Maniera corretta, e nulla più. Manca in queste stanze il movimento, il brio, il sentimento, o piuttosto la voluttà idillica del Poliziano. La stessa parca lode è a fare dei due poemi idillici, le Api del Rucellai e la Coltivazione dell’Alamanni. Ci è la naturalezza, manca il sangue.

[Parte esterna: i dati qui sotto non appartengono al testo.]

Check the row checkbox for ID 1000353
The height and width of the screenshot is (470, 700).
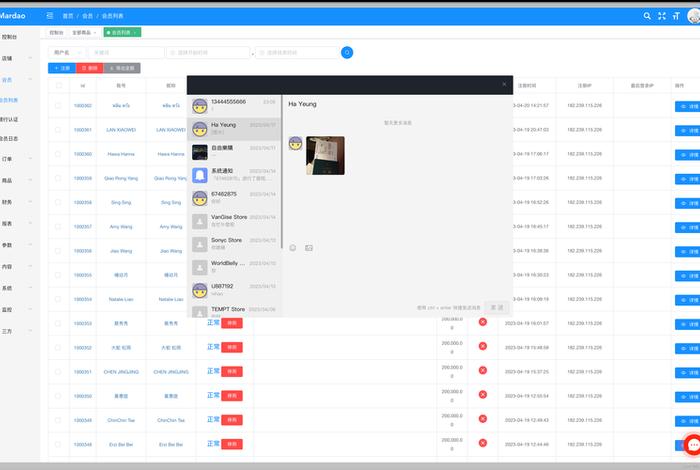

L’idillio fu la moda dell’Italia ne’ suoi anni di pace e di prosperità. Era il riposo voluttuoso di una borghesia stanca di lotte e ritirata deliziosamente nella vita privata, fra ozi e piaceri eleganti. Ora tra il rumore delle armi, fra tante avventure e agitazioni della vita sottentra il romanzo cavalleresco. L’idillio cessa di essere un genere vivo, e va a raggiungere il platonismo e il petrarchismo. Gli angeli e il paradiso, Giove e Apollo, le piagge apriche e i vaghi colli, i languori di Tirsi e le smanie di Aristeo fanno lega insieme, e n’esce un vasto repertorio di luoghi comuni, dove attingono poeti e poetesse: chè di poetesse fu anche fecondo il secolo.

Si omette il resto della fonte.